I'm reading this book, "Stealing Jesus," and I extracted this quote from it. It was originally written by Houston Smith in a paper for The World Religions:

He invited them to see things differently, confident that if they did so their behavior would change accordingly. This called for working with people’s imaginations more than with their reason or their will. If listeners were to accept his invitation, the place to which they were being invited would have to seem real to them. So, because the reality his hearers were most familiar with consisted of concrete particulars, Jesus began with those particulars. He spoke of mustard seeds and rocky soil, of servants and masters, of weddings and wine. These specifics gave his teachings an opening ring of reality; he was speaking of things that were very much a part of his hearers’ worlds.

But having gotten them that far, having roused in them a momentum of assent, Jesus would then ride that momentum while giving its trajectory a startling, subversive twist. That phrase, “momentum of assent,” is important, for its deepest meaning is that Jesus located the authority for his teachings not in himself or in God-as-removed but in his hearers’ hearts. My teachings are true, he said in effect, not because they come from me, or even from God through me, but because (against all conventionality) your own hearts attest to their truth.

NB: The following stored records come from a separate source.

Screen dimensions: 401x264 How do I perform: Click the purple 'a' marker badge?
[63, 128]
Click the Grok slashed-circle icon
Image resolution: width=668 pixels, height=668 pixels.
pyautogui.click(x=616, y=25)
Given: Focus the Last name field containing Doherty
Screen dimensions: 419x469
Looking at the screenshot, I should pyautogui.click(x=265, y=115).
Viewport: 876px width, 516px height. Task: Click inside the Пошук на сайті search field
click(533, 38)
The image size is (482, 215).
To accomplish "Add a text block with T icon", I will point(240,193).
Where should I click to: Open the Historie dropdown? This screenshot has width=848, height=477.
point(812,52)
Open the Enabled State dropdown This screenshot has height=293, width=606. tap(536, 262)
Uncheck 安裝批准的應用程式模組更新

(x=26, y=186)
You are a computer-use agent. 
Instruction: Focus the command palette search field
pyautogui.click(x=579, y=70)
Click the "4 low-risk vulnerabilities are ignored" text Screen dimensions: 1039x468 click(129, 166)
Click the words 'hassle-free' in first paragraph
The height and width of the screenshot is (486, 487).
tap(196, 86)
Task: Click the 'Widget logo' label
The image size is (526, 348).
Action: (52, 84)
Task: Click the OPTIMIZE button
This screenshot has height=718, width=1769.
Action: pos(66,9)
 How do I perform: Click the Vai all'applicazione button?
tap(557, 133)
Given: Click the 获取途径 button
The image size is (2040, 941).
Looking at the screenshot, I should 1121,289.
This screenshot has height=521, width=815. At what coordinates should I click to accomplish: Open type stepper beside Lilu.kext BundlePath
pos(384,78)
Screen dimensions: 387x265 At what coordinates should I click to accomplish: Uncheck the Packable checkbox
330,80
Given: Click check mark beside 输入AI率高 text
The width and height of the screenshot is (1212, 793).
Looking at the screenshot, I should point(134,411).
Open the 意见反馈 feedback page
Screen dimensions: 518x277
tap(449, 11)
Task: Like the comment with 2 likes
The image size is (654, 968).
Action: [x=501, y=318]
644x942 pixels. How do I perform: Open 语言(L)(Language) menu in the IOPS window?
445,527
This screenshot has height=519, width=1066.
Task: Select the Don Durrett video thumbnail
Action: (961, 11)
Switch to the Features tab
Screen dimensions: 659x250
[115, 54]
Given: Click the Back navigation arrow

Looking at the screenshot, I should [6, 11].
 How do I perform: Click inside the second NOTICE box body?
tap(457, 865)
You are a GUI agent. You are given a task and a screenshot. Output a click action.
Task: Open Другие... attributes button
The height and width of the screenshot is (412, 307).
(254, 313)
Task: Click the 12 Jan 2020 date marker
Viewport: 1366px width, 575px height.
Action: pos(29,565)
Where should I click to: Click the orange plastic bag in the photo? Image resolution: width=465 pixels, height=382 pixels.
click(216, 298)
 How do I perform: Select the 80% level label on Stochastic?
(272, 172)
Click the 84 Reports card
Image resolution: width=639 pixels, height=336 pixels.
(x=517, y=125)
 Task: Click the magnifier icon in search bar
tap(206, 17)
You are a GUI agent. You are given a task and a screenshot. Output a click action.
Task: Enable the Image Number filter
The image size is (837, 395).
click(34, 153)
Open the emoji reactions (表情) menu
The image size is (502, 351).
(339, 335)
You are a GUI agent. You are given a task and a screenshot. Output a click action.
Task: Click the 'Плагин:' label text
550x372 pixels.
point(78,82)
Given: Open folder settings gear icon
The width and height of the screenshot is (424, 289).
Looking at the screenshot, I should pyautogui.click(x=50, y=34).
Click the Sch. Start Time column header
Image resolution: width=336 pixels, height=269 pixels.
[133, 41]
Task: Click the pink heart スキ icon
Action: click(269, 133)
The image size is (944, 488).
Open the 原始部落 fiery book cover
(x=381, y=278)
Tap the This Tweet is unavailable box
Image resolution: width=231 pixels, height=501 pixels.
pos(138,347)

I love this passage, because I feel like we so often trivialize our faith into bumper sticker theologies and then invoke the name of Jesus to give what we say authority, when, in fact, the things that we say should have authority because they "are true...not because they come from me, or even from God through me, but because (against all conventionality) your own hearts attest to their truth."

This is a little off subject, and I will be posting our first grocery receipt later today, but I will be revisiting this topic a lot in the future. I am examining the ways that I understand my faith and the ways that I represent it, so close examination of language is essantial. But, hey, more on that later.